Tout, dès les premiers moments de notre éducation (à commencer par celle des parents et à continuer par celle de l’école), se charge de nous mettre sur les rails d’une pensée consensuelle et étriquée, mais aussi violemment partiale. L’enfant, implicitement (ou de façon très explicite) sollicité par sa tutelle familiale du côté de opinions véhiculées par celle-ci (opinions le plus souvent induites par la situation socio-économique des dits parents), se trouve ensuite pris dans l’étau d’une scolarité placée sous le signe de préjugés et d’a priori (le patriotisme, le respect des lois et usages de la société ambiante, solidarité avec les signes extérieurs d’appartenance nationale voire confessionnelle, identification aux héros du passé inspirateurs de notre chauvinisme : Vercingétorix, Jeanne Hachette, Jeanne d’Arc, le Grand Ferré, Du Guesclin, le Chevallier d’Assas, Mirabeau, Saint-Just et Danton, Cambronne, Clémenceau et tout une suite de personnages mythifiés autant que glorifiés pour des actes ou des propos parfois incertains ou enjolivés, mais tous flatteurs envers notre supposée « fibre nationale »).
Quand vient l’âge de s’intéresser à cette dimension aléatoire et souvent partiale de la politique qu’est « l’opinion », généralement déclinée au pluriel (sous la désignation d’« opinions politiques »), on s’engouffre aveuglément dans le bain, fait de rumeurs simplistes, qui tend à nous barbouiller d’idées toutes faites, hasardeusement orientées « à droite » ou « à gauche », dont la ligne de démarcation est à la fois sinueuse et incertaine, souvent même fluctuante et variable.
Alors commencent les malentendus et les quiproquos, puis les jugements arbitraires.

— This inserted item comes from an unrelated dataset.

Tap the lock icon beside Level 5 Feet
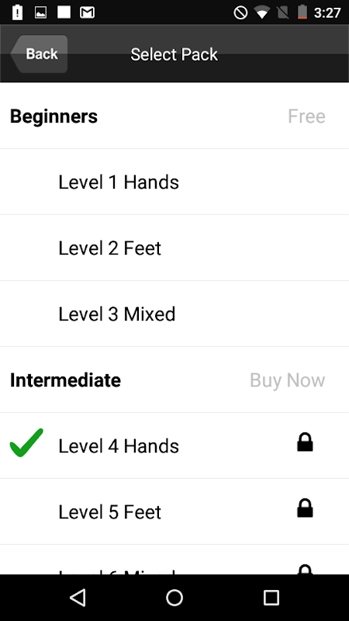Screen dimensions: 349x621 (305, 508)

Selon que l’on est fils d’ouvrier, à son tour ouvrier, enfant né d’une famille bourgeoisie et soi-même bourgeois, impulsif ou prudent, Catholique, Protestant, Juif, Musulman ou athée, intellectuel ou illettré, voire analphabète, on va s’engouffrer dans telle ou telle filière, chacune comportant des culs-de-sacs, des chemins de traverse, des itinéraires de diversion, des velléités de compromis œcuménique, des aménagements circonstanciels, des moyens termes « historiques » et principalement opportunistes.

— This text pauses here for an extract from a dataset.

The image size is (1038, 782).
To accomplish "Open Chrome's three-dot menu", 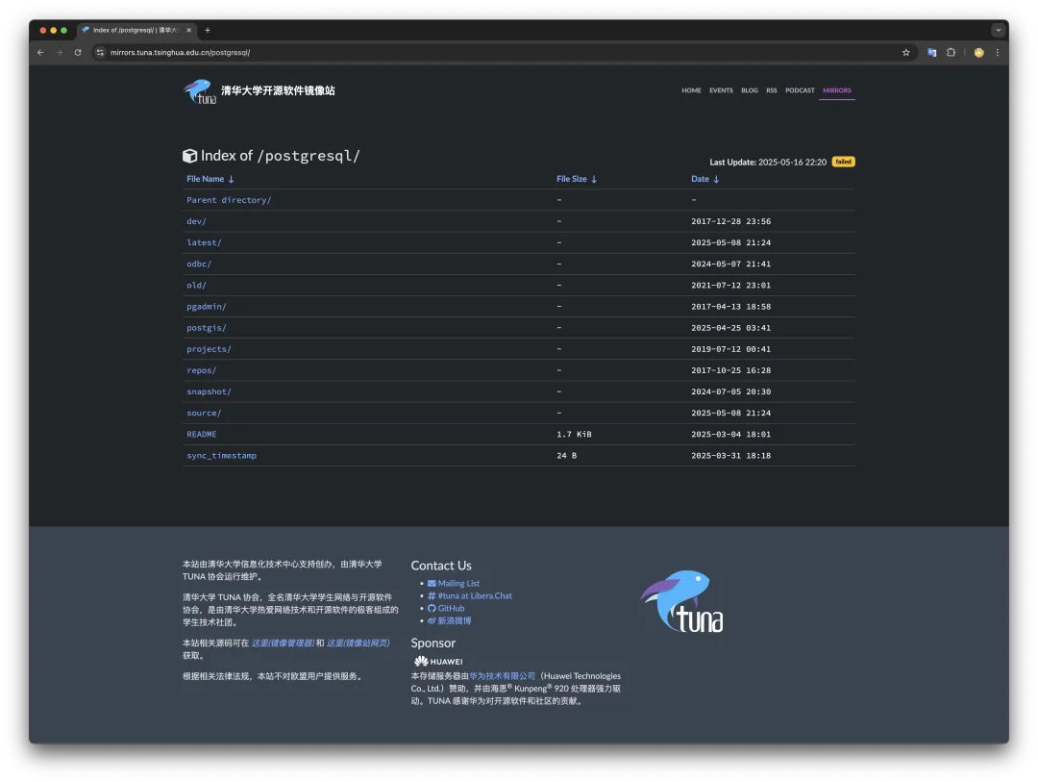I will pos(998,52).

Dès lors, on va se rallier, généralement sans grand enthousiasme (ou même malgré de sérieuses causes de réticence), aux discours tenus par ceux que l’on estime être « de son camp ». Au total, croyant avoir contribué au choix d’un dirigeant ou d’une oligarchie compatible avec nos aspirations et avec nos convictions (on ira jusqu’à dire « avec nos idéaux », car on ne recule devant aucune approximation syntaxique et intellectuelle), on est d’abord content (ou rassuré du fait que l’adversaire, l’ennemi, ne l’a pas emporté !). Puis vient le temps des désillusions successives, qui s’enchaînent dans une inéluctable cascade de déceptions, d’échecs flagrants, d’insuffisances notoires, d’apparences de duperie, de tromperie, de trahison, qui ne sont en fait que les conséquences d’une impuissance à régler les passifs et à accorder les contraires.

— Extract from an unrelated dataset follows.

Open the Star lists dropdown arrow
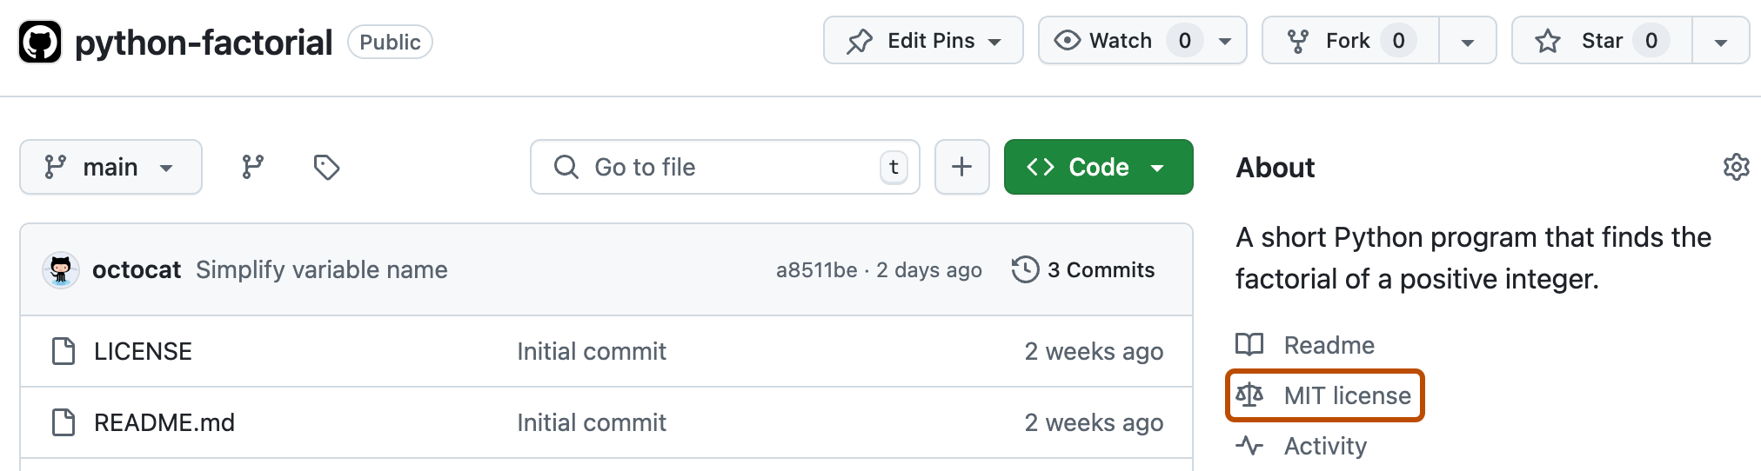Viewport: 1761px width, 471px height. (1720, 42)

Ainsi de suite jusqu’à épuisement de sa propre vie, qui s’achève sans que rien jamais n’ait, de près ou de loin, fonctionné ainsi qu’on l’avait rêvé et attendu, que l’on se dise de « droite » ou qu’on se croie « de gauche ». Et le vent efface sur le sable les pas des militants déçus et des idéalistes désabusés. On en conclut que le gouvernement des hommes par les hommes est décidément trop tributaire de ce que sont les hommes eux-mêmes, ceux qui sont gouvernés aussi bien que ceux qui gouvernent.
Issus de prédateurs encore barbouillés de leur jeunesse d’à peine quelques dizaines de milliers d’années, ils portent en eux les réflexes, largement antérieurs et jamais éradiqués, du charognard qu’ils furent pendant des centaines de millénaires.
Ils sont tel le chacal guettant la satiété du lion repus et blasé pour se précipiter sur quelques os à ronger, dont il fera son dérisoire festin.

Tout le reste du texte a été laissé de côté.